— start Dataset records —
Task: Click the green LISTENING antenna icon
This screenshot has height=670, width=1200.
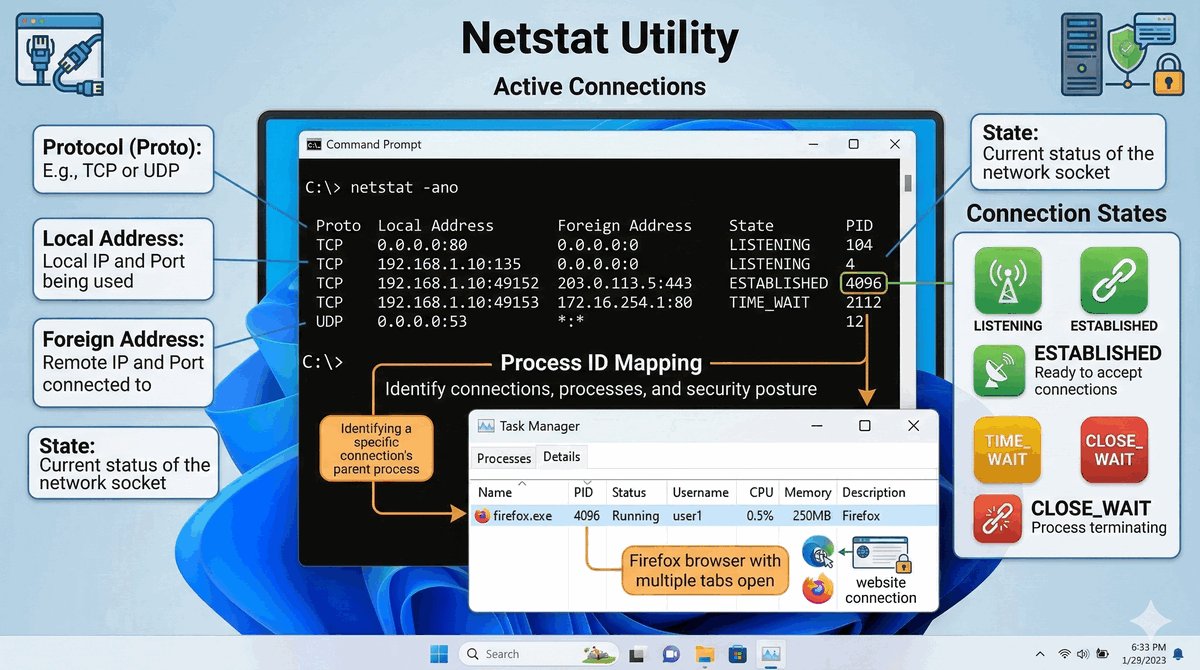Action: (1007, 282)
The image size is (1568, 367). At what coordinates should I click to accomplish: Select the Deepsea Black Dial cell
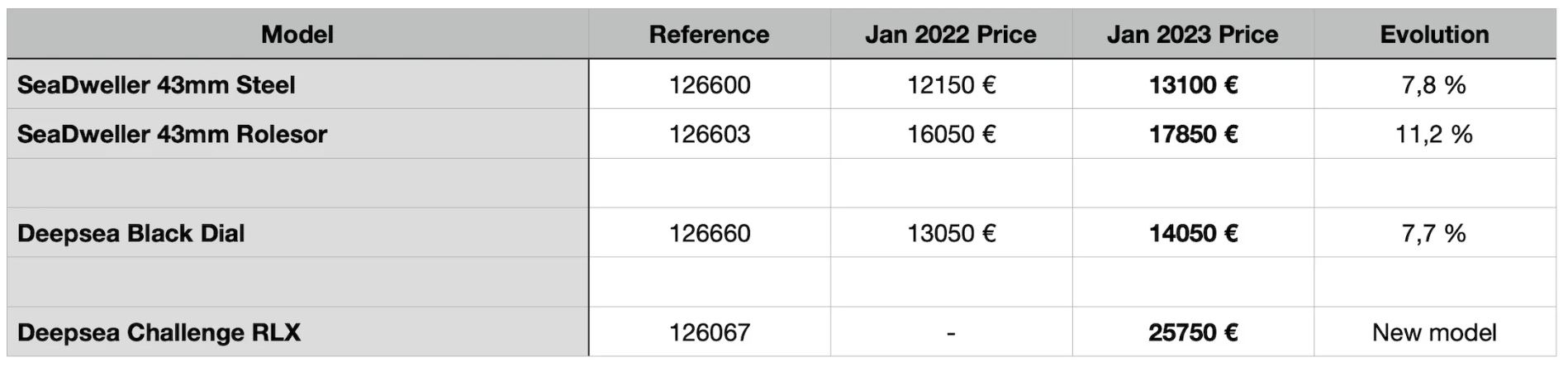(x=131, y=234)
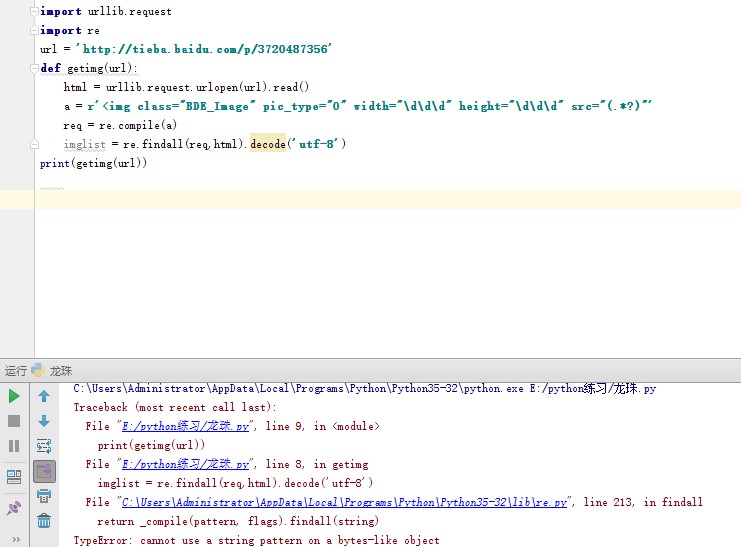Clear console with the trash can icon
This screenshot has width=741, height=547.
44,521
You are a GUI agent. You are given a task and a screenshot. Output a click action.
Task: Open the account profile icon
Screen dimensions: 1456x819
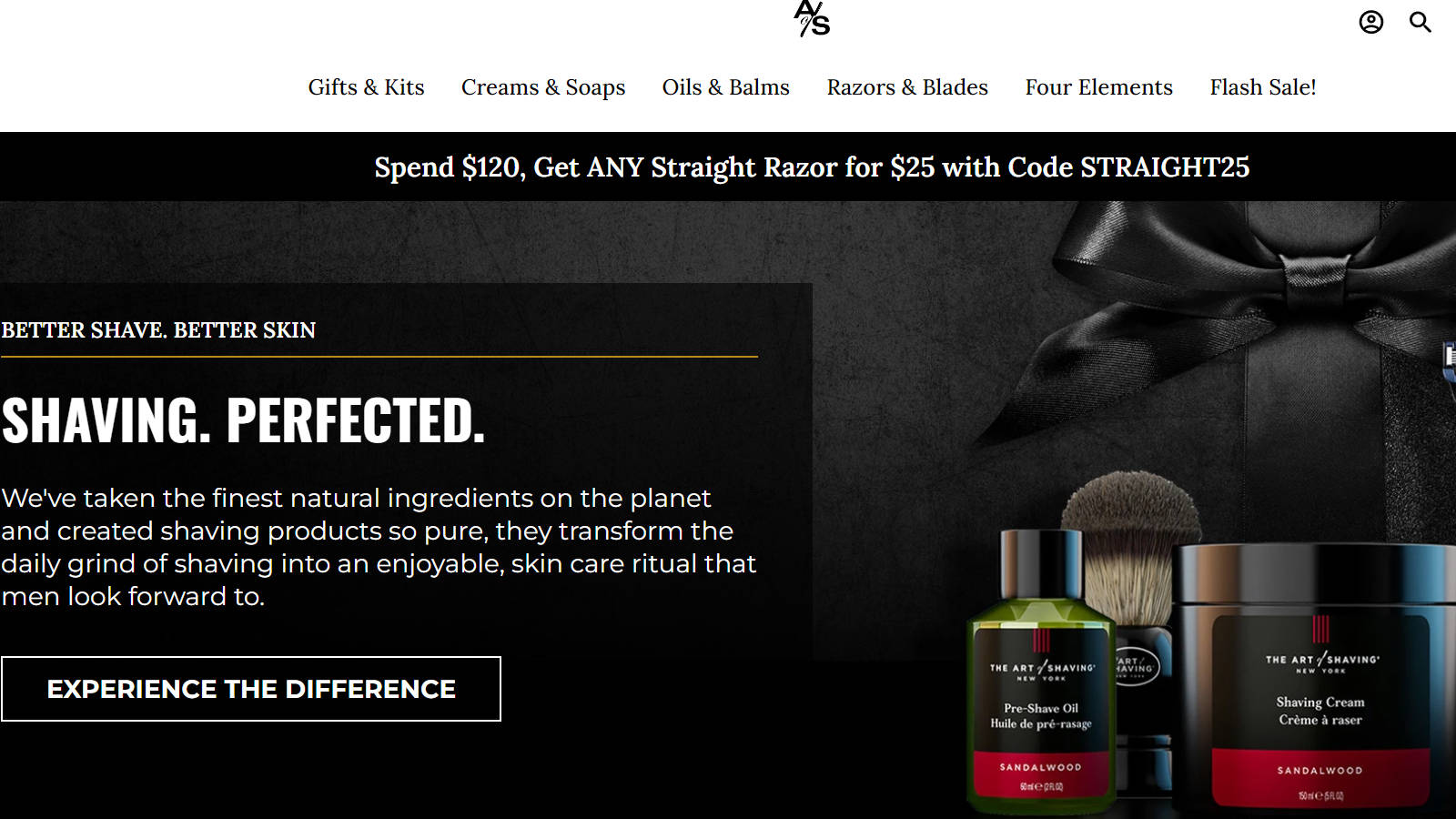point(1370,22)
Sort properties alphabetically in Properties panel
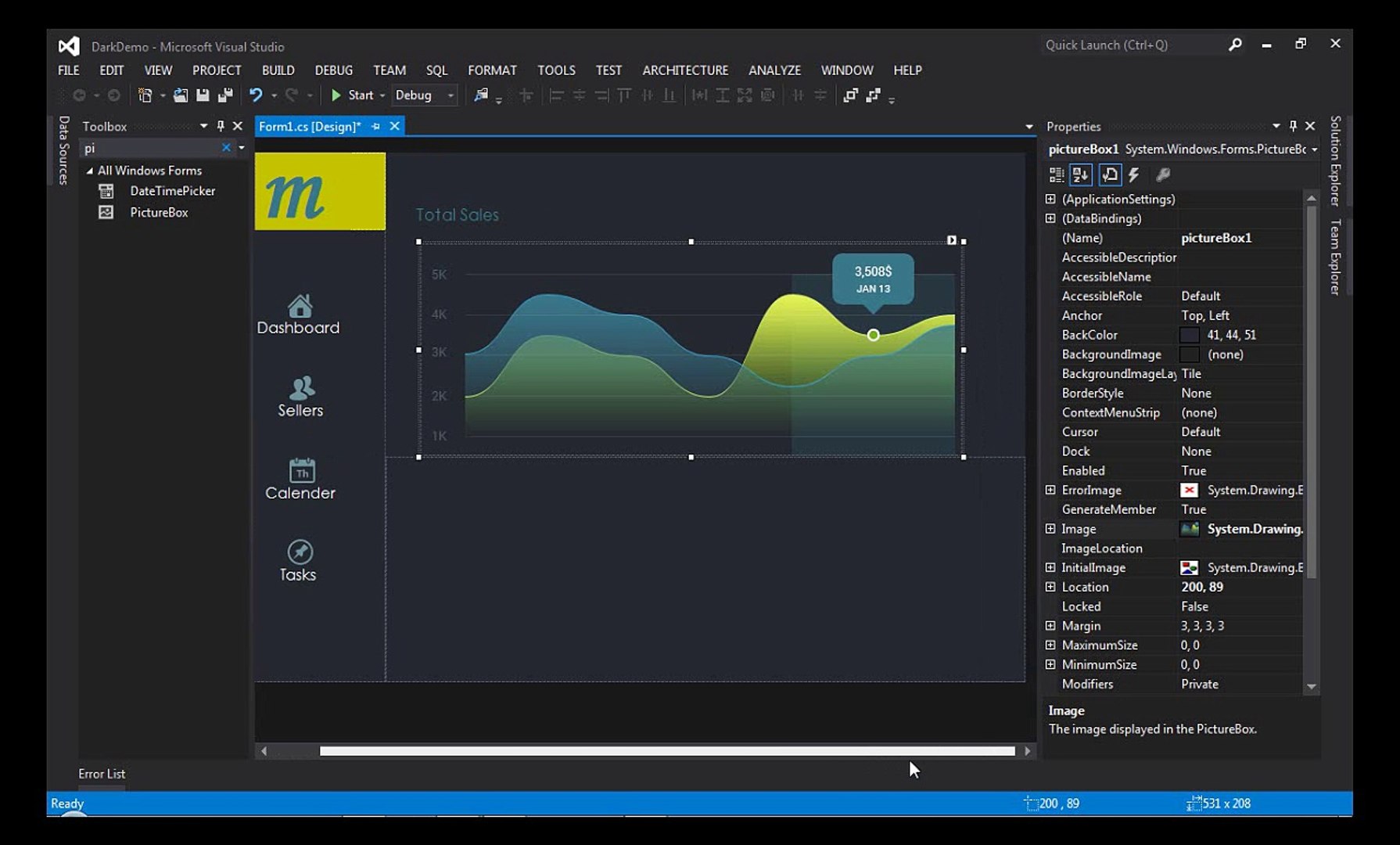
— end Dataset records —
• _Goal_: Update the lines starting at the one containing "You are a GUI" and ending at the end of the items, replacing "click action" with "tap action" and changing nothing else. Leave the pictures out of your answer.

• _Solution to this task_:
You are a GUI agent. You are given a task and a screenshot. Output a tap action.
Task: Open the account profile icon
Screen dimensions: 1456x819
point(1370,22)
Sort properties alphabetically in Properties panel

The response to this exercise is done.